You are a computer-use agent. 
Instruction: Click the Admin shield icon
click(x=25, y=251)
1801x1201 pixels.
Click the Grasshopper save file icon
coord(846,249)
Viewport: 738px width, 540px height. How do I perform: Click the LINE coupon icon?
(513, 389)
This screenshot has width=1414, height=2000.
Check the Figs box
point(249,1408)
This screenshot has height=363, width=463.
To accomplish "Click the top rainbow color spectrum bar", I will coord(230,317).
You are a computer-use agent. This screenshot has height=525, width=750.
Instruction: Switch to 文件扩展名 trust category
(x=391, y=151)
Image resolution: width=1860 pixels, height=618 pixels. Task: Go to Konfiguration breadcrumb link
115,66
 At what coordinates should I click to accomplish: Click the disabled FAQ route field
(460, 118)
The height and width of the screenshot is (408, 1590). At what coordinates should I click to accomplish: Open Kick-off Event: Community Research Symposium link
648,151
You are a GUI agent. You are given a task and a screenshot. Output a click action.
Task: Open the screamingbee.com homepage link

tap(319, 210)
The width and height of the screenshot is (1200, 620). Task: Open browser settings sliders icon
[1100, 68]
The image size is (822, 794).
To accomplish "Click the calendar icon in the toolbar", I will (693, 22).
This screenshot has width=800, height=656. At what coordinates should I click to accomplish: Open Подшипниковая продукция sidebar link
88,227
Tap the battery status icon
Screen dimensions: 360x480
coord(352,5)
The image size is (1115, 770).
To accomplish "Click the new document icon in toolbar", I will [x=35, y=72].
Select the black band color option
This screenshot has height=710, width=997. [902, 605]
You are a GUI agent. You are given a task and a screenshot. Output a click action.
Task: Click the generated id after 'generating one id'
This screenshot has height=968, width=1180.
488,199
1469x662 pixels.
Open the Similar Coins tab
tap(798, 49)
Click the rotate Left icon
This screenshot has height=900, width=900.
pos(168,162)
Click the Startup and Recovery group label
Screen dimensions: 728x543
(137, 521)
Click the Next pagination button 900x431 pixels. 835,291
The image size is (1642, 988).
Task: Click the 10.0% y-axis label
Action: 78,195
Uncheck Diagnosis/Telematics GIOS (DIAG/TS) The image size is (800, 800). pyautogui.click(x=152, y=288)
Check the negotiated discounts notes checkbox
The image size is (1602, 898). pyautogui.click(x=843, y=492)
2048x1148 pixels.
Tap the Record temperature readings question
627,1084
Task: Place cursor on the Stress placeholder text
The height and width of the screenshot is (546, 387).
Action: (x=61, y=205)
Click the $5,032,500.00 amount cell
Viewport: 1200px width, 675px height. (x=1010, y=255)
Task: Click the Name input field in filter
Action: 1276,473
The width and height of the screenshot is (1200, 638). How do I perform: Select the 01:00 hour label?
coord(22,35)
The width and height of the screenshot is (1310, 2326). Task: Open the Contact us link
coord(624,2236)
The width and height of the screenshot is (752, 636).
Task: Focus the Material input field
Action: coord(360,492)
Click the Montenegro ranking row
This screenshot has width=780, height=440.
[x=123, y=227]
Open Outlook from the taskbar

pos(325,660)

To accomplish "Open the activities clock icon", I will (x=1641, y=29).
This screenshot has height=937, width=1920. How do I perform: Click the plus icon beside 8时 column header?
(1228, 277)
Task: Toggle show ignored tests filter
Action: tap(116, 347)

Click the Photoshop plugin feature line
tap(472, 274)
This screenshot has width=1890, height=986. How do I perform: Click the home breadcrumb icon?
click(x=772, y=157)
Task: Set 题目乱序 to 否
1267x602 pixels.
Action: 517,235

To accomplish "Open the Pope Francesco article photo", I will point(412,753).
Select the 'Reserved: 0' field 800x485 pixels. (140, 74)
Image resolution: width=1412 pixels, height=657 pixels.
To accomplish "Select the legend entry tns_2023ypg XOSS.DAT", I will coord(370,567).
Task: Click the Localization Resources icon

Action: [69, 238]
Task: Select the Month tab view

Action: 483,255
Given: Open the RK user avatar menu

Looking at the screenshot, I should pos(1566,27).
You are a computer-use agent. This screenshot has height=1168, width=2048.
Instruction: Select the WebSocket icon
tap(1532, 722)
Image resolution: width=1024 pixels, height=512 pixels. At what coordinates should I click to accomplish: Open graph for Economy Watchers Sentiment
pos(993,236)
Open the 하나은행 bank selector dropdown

Try it: Say the number of lines in the entries that have the string "toolbar", and only that.

Answer below: 2